UK Charter Operators Lament Brexit Changes at ACE 2021

 - September 14, 2021, 12:14 PM
Air Charter Association CEO Glenn Hogben welcomes attendees to this year’s Air Charter Expo at London Biggin Hill Airport, which featured more than 60 exhibitors and some 20 aircraft. (Photo: Susanne Hakuba)

During a session this morning at the Air Charter Expo (ACE) conference at London Biggin Hill Airport, the UK charter industry lamented the country’s departure from the European Union (EU). Under Brexit, UK operators have needed to obtain country-specific permits for charter flights into the EU since January.

“The permit system has been a nightmare, and January was the worst month of my career,” David Lacy at UK-based charter operator RVL Group told ACE attendees. The situation has somewhat improved since then with some block permit arrangements now in place for countries such as France, Ireland, and Italy.

“But for other countries it has been crazy,” Lacy complained. “We’ve had to work with arrangements from a bilateral agreement going right back to 1956. Since January, we’ve only been able to fly one intra-European flight [for Covid-related logistics work]. We used to do flights like that all the time [pre-Brexit] and while it’s now a bit better, we’re by no means where we’d want to be.”

Mark Bosly, chief air services negotiator with the UK Department of Transport (DfT), said charter companies cannot expect to operate as they were pre-Brexit. “The rules have changed; you are now regarded as a foreign operator within the EU.”

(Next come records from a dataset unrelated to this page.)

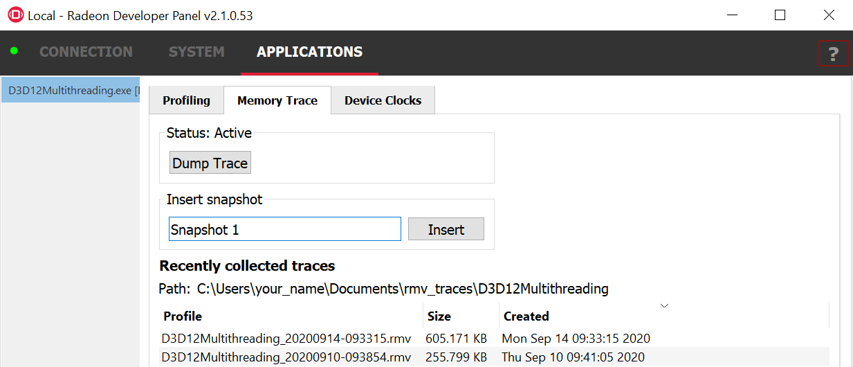Switch to the SYSTEM tab
853x367 pixels.
coord(196,52)
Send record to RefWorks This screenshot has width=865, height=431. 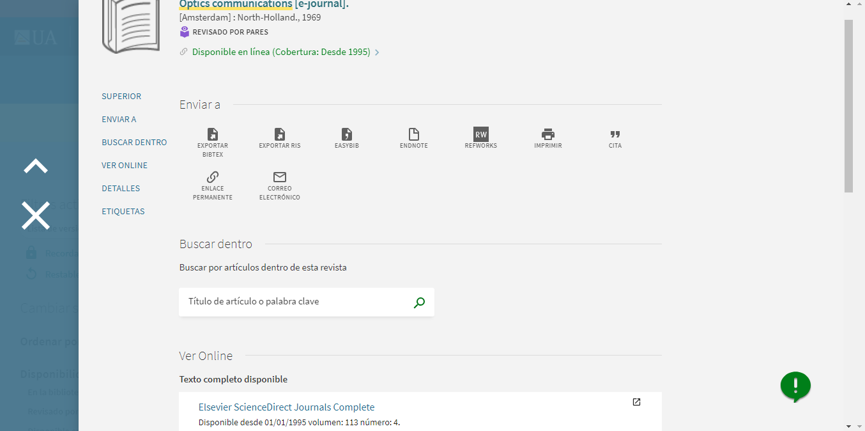(480, 134)
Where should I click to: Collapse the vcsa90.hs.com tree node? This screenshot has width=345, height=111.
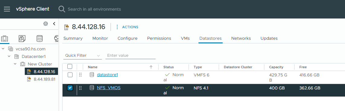tap(3, 49)
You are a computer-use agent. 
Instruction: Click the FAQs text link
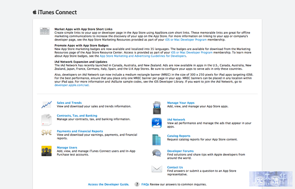145,184
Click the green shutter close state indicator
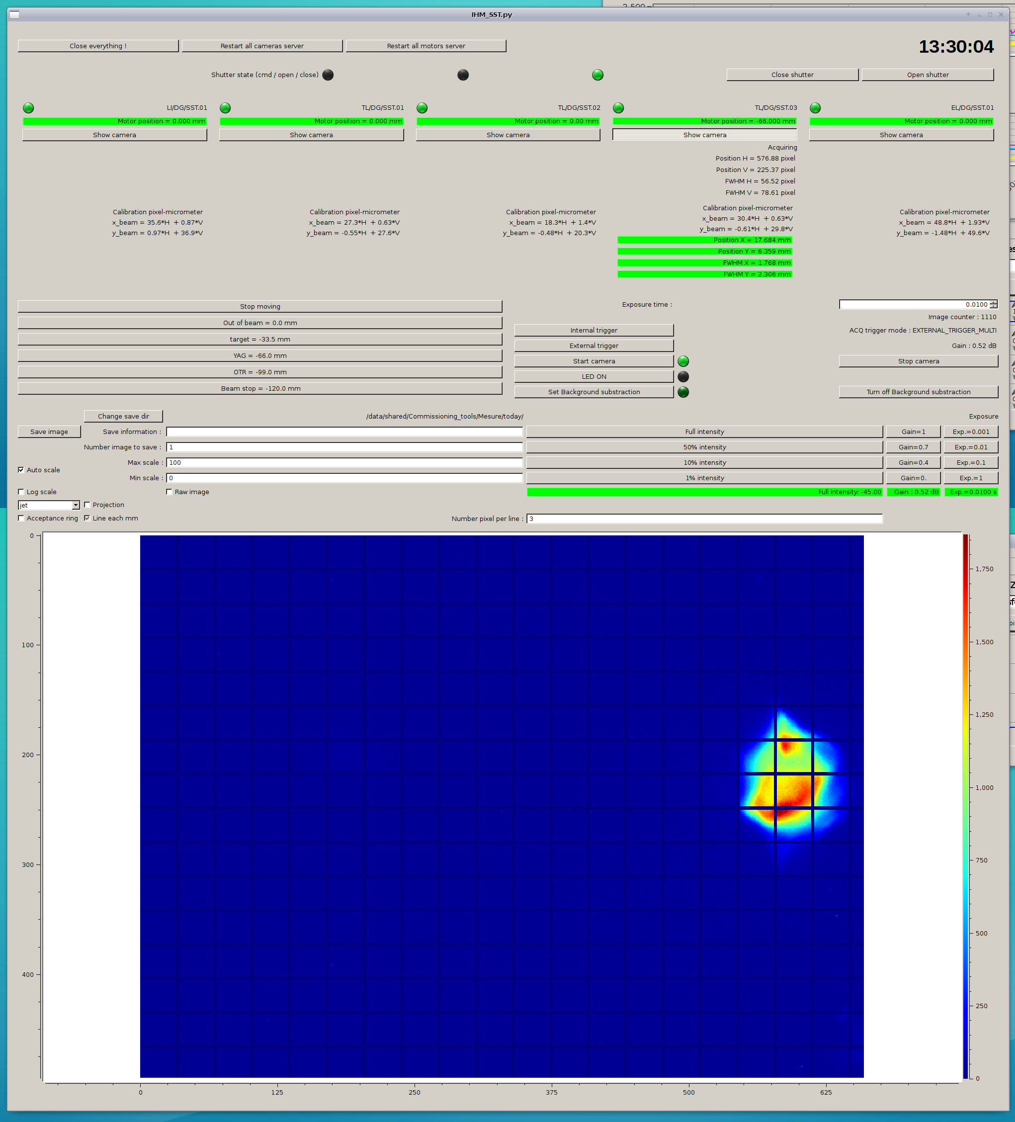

He noted, however, that the UK government is “working hard” to help ease the operating burden through bilateral arrangements with each of the 27 EU member states. So far the DfT has secured a memorandum of understanding (MOU) with 15—including France, Germany, Belgium, and the Netherlands—to provide Fifth Freedom rights for cargo operations, said Bosly. He expects more MOUs to follow before year-end.

The UK Civil Aviation Authority (CAA) has also secured more than 200 block permits for UK non-scheduled passenger operators from the EU 27 that allow Third and Fourth Freedom rights to and from the EU. This is a major achievement for the regulator, which, following the end of the Brexit transition period on December 31, was the only country to offer this flexible arrangement. Renewal of the three-month permit on April 1 was conditional on a reciprocal arrangement being in place with the EU states.

“The UK was way ahead of the curve with these block permits; unfortunately, many EU countries were slow to replicate the arrangement,” said Bernhard Fragner, founder and chief executive of Austrian charter company GlobeAir. “After a lot of pressure from 20 Austrian operators, our civil aviation authority was persuaded to put a reciprocal arrangement in place for UK operators by the end of March.”

Fragner said GlobeAir has conducted more than 1,600 flights to the UK since January “and we are now getting used to the new system.”

Fragner’s views were echoed by Leigh Westwood, director of operations for Luxaviation UK, but he pointed to the need for a much smoother and more streamlined permit process. “It can be difficult to get permissions at very short notice, with some states insisting on a lead time of days rather than hours,” he said. Given the strongest selling points for business aviation are convenience and flexibility, Westwood argued, these situations are “very frustrating, forcing us to turn down business.”

Westwood also noted that some states “interpret the rules differently and can be inflexible.” He singled out Greece for criticism: “It is refusing access to its islands for UK-registered aircraft under Third and Fourth Freedoms, which is incredibly frustrating during the summer months.”

Mosely acknowledged Westwood’s concerns and said while there is “no silver bullet,” the DfT, through regular contact with the EU member states, will “strive to address these concerns.”